Catania è in fermento per la festa di Sant’Agata; la patrona della città, celebrata dai catanesi e dai devoti di tutto il mondo dal 3 al 5 febbraio. La storia di Agata, il cui nome in greco significa “la buona”, è dolorosa e antichissima.
Agata nacque a Catania, intorno al 235 d.C. da una famiglia nobile e ricca ed i suoi genitori, Rao e Apolla, la seppero ben educare, insegnandole i valori delle virtù cristiane, imparandole a rifiutare le ricchezze terrene e ad amare Dio. La fanciulla, all’incirca 15enne, andò in sposa a Cristo, pronunciando il voto di verginità. Il vescovo, infatti, con un cerimonia detta “velatio”, le impose un velo rosso fiamma (flammeum). L’imperatore di Roma, a quel tempo, era Decio, il quale si diede fa fare per ripristinare il culto degli antichi dei, distruggendo, almeno formalmente, il Cristianesimo. Proprio Decio, nel 249 d.C., emanò un editto di persecuzione contro i Cristiani: chiunque non offriva pubblicamente un sacrificio propiziatorio agli dei romani (Supplicatio), era passibile di incarcerazione, confisca dei beni, esilio, tortura e morte. In questo clima si innserisce la figura di Quinziano, potente proconsole romano che reggeva la città di Catania. Pare che egli si invaghì della bellezza di Agata, facendola catturare per aggraziarsela ma ogni tentativo fu invano.

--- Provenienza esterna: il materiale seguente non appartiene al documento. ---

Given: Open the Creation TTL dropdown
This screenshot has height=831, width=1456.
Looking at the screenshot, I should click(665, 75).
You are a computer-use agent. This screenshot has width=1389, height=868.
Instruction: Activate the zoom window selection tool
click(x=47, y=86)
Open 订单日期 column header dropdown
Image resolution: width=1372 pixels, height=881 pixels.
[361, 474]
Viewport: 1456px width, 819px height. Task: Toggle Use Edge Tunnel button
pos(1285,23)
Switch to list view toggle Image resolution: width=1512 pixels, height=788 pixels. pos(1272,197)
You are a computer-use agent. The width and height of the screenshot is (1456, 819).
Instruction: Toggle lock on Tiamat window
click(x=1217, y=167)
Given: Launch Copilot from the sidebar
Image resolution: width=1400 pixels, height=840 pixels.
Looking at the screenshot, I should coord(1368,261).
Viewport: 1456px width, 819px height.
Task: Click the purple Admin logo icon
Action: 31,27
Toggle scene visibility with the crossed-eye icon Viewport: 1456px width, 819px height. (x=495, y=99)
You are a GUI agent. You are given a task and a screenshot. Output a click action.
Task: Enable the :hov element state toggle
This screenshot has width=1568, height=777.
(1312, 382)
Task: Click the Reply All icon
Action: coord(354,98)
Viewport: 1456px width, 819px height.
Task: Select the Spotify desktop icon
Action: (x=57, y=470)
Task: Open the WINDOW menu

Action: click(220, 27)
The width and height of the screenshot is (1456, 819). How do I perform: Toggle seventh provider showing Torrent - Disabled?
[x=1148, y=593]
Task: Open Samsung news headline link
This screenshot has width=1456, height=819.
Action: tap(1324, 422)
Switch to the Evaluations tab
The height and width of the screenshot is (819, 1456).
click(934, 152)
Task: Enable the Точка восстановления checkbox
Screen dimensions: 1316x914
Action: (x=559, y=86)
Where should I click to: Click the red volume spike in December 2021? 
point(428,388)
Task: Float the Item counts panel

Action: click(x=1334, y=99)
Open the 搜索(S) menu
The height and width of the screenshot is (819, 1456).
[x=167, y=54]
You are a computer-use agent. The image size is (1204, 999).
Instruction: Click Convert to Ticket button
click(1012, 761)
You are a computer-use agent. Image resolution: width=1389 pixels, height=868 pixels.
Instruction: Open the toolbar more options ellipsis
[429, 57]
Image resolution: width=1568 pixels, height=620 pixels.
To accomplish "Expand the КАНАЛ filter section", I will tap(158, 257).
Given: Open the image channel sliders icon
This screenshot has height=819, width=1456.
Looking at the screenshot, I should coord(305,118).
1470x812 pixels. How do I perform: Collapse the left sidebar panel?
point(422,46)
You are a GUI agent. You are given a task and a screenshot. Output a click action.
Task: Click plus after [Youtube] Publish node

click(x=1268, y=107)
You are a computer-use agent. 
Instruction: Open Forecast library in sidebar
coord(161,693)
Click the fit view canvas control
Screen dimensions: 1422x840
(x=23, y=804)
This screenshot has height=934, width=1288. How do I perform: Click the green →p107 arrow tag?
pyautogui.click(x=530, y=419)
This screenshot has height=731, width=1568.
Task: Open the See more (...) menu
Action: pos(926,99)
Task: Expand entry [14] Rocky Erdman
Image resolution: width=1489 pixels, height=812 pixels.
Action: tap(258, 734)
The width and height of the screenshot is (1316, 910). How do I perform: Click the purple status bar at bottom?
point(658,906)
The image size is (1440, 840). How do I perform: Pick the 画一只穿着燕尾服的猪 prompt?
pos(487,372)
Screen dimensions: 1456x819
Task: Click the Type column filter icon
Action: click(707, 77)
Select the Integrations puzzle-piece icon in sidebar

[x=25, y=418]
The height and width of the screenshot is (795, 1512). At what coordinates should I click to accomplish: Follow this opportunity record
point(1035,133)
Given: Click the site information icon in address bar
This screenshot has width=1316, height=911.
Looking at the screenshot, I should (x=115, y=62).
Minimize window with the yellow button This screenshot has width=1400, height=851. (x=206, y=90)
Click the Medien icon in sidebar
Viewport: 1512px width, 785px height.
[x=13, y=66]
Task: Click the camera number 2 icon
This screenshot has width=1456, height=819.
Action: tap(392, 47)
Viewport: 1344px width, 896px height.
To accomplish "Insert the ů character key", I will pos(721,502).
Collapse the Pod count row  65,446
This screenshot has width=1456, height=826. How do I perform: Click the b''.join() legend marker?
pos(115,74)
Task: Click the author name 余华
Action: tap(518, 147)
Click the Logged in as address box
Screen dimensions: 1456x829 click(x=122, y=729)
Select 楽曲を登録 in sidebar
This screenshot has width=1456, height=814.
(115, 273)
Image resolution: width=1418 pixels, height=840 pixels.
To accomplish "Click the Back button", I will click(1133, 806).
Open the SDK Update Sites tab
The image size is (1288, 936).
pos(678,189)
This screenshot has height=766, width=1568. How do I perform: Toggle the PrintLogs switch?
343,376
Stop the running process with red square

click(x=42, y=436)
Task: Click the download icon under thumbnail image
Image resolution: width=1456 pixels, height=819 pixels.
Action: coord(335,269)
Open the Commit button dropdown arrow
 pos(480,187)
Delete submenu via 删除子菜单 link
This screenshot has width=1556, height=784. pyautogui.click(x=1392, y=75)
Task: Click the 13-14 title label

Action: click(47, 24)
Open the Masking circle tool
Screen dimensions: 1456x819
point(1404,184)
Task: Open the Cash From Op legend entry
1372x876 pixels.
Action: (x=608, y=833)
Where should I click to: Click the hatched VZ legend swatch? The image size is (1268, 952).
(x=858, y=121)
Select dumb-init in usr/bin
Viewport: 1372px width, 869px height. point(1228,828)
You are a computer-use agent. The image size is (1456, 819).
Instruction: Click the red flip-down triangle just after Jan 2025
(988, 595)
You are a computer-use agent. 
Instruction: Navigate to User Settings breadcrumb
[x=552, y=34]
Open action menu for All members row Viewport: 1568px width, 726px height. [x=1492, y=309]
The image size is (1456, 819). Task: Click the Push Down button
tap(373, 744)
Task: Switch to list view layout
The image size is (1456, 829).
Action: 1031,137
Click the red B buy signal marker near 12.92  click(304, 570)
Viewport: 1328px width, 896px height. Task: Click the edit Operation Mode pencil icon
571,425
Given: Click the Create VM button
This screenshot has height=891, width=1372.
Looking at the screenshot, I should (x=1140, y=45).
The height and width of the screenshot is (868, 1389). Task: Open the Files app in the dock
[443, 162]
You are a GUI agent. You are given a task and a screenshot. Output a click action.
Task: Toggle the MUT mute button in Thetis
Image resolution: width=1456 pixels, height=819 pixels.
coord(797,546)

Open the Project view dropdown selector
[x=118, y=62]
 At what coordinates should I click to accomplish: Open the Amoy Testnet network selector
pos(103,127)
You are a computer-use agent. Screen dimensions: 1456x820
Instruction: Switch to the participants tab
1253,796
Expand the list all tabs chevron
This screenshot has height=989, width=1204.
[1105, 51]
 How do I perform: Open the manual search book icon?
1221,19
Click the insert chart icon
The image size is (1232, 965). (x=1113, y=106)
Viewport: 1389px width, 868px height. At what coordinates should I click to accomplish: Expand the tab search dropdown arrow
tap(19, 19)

Al rifiuto deciso della fanciulla, Quinziano la affidò per un mese alla custodia rieducativa della cortigiana Afrodisia e delle sue figlie, maestre di vizi e corruzione, al fine di corrompere moralmente Agata tramite una continua pressione psicologica fatta di allettamenti e minacce, per sottometterla alle voglie del proconsole.
Rivelatosi inutile anche il tentativo di corromperla, Quinziano avviò un processo contro la fanciulla, convocandola al palazzo pretorio e contando di piegarla con la forza. Agata venne rinchiusa in una cella buia e umida senza cibo né acqua.Da qui fu breve il passaggio alle violenze, con l’intento di piegarla alla sua volontà. Al mattino seguente, venne ricondotta, per la seconda volta, dinanzi al proconsole, che le chiese: “Che pensi di fare per la tua salvezza?” ed Agata rispose: “La mia salvezza è Cristo”. Solo a quel punto Quinziano, in uno scatto d’ira, ordinò che fosse sottoposta ad orrende torture: le furono stirate le membra, venne percossa con le verghe, lacerata col pettine di ferro, le furono squarciati i fianchi con lamine arroventate e gli aguzzini le strapparono una mammella. Ad Agata, portata in cella, ferita e sanguinante, apparve in visita, di notte, San Pietro, che medicò e risanò le sue ferite. Dopo 4 giorni di cella, venne condotta in tribunale per la terza volta e sottoposta al supplizio dei carboni ardenti in pubblica piazza, con lamine arroventate e punte infuocate, coperta solo da un velo che, secondo la tradizione, non bruciò mentre il fuoco straziava il suo corpo.